Makalemin ilk bölümünde kavramsal olarak split dns konusuna değinmiştim. Bu bölümde ise uygulamalı olarak Active Directory Domain ortamlarında bunun nasıl yapılacağını sizler ile paylaşacağım.

Makalemin ilk bölümüne aşağıdaki linkten ulaşabilirsiniz;

https://www.hakanuzuner.com/active-directory-ortamlarinda-split-dns-kullanimi/

Yukarıda da özetlediğim gibi bu bölüm uygulama ağırlıklı olacağı için hemen ortamımdan bahsetmek istiyorum;

İlk senaryomuz Exchange Server için kullanılacak bir split dns ortamı oluşturmak olacaktır.

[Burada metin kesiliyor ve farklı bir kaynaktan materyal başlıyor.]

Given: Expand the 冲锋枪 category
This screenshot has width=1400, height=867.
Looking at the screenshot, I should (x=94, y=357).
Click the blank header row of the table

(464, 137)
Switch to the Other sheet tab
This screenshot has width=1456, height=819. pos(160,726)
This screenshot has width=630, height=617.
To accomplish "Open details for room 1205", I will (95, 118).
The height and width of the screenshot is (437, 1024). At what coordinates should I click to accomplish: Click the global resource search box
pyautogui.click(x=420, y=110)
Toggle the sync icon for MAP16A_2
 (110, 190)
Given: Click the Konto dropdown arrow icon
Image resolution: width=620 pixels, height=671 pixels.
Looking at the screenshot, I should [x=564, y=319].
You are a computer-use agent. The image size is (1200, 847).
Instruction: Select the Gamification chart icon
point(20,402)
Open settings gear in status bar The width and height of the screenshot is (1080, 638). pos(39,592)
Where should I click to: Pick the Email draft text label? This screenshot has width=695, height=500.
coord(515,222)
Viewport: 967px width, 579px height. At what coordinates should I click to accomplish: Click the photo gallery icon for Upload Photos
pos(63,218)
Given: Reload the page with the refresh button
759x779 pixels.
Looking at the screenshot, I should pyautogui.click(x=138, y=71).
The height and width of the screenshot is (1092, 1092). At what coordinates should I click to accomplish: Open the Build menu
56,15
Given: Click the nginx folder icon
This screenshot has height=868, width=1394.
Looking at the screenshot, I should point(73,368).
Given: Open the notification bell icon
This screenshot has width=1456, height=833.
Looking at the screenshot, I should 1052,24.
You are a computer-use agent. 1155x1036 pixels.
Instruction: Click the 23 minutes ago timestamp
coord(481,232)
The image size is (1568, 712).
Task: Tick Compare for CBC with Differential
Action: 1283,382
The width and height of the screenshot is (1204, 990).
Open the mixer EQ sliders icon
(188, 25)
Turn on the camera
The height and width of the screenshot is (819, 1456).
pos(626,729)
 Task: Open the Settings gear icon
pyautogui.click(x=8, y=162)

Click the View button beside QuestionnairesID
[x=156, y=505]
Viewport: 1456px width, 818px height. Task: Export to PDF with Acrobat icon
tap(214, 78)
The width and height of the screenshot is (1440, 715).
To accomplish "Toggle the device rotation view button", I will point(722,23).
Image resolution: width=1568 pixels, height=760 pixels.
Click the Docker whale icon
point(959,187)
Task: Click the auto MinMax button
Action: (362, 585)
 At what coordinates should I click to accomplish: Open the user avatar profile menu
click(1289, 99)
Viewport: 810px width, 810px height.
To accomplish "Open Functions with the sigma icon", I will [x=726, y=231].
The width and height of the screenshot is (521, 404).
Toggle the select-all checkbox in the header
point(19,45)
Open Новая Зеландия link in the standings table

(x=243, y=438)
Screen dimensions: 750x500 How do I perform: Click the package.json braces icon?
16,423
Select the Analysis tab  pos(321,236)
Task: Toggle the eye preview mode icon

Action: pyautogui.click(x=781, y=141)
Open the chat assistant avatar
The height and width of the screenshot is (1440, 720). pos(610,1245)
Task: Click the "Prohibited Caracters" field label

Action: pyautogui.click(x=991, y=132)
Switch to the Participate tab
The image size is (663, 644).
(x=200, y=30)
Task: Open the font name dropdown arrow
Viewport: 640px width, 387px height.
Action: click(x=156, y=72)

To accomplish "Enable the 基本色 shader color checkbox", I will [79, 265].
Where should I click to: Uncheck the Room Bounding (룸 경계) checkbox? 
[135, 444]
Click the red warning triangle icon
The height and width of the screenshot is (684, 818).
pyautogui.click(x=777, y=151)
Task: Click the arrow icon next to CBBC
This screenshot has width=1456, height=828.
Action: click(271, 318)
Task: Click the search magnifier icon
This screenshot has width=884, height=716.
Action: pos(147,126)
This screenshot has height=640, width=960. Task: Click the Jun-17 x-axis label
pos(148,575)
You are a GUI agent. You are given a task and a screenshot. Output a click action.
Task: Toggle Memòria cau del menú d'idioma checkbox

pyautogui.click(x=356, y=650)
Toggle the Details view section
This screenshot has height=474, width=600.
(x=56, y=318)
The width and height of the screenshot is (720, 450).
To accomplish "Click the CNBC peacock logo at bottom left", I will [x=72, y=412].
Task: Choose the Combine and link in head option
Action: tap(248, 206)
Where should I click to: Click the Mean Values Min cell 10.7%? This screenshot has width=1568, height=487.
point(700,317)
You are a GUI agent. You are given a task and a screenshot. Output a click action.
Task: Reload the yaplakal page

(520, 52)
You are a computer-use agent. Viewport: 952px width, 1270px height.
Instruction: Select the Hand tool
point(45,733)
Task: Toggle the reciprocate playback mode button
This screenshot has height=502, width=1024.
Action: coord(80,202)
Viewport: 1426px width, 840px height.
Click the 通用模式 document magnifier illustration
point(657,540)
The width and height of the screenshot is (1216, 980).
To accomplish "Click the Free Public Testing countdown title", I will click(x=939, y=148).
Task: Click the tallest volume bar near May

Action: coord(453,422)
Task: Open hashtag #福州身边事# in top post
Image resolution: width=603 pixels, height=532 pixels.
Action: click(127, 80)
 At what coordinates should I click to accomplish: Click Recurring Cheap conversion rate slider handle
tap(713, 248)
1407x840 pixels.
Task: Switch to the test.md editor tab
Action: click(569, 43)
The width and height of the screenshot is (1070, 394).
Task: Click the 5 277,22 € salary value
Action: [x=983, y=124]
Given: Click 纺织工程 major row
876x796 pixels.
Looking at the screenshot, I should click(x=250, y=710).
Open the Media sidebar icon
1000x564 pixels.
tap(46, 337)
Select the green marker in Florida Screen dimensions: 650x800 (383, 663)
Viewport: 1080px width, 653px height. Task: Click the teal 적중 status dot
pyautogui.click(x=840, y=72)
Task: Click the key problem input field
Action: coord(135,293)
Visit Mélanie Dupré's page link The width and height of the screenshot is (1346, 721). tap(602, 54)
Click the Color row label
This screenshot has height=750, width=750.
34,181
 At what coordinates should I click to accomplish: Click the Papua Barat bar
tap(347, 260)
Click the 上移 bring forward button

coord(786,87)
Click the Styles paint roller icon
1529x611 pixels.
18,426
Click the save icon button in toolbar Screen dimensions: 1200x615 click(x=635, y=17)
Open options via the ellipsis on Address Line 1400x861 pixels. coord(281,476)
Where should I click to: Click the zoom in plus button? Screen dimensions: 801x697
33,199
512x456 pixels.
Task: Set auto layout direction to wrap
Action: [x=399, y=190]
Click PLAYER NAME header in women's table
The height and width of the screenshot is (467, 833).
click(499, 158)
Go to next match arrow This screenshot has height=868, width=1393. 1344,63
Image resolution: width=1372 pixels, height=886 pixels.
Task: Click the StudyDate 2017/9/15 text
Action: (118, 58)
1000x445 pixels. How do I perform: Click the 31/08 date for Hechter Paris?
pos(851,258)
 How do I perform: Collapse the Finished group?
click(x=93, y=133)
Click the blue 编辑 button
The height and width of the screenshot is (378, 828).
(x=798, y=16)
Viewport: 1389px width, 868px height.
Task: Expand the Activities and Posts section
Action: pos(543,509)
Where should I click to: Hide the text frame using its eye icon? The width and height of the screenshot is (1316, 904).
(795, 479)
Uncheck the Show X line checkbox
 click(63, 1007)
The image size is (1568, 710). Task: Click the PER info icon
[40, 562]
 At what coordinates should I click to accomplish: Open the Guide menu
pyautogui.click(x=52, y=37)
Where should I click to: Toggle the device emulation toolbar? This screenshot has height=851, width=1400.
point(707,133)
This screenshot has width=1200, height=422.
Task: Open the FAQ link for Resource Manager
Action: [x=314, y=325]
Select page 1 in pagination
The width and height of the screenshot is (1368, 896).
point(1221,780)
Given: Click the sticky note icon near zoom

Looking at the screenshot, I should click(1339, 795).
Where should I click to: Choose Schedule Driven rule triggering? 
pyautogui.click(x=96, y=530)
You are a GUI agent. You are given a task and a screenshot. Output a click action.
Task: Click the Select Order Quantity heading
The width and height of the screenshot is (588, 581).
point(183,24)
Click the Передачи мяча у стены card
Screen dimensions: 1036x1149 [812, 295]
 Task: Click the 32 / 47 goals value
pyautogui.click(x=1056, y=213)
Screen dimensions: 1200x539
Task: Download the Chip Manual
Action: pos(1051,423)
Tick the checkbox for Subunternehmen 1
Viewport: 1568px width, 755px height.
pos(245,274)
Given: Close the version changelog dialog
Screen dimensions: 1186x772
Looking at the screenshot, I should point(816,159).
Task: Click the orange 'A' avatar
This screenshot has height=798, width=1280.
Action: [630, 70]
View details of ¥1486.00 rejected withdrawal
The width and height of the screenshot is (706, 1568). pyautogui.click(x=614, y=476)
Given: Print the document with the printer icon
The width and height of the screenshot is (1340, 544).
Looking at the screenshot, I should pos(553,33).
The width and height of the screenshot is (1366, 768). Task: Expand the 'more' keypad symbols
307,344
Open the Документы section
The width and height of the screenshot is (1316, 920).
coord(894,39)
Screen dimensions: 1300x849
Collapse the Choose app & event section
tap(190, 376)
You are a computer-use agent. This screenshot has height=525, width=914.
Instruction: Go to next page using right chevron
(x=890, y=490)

Exchange Server 2007 ve sonrasında kullandığımız internal ve external URL kavramı gereği şirket içerisindeki istemcilerin sunuculara şirket içerisindeki network hatlarını kullanarak bağlanmalarını isteriz. Benzer şekilde şirket dışındaki kullanıcılar içinde internet üzerinden erişim beklemekteyiz. Ancak bazı durumlarda bunun istisnaları olabilmektedir.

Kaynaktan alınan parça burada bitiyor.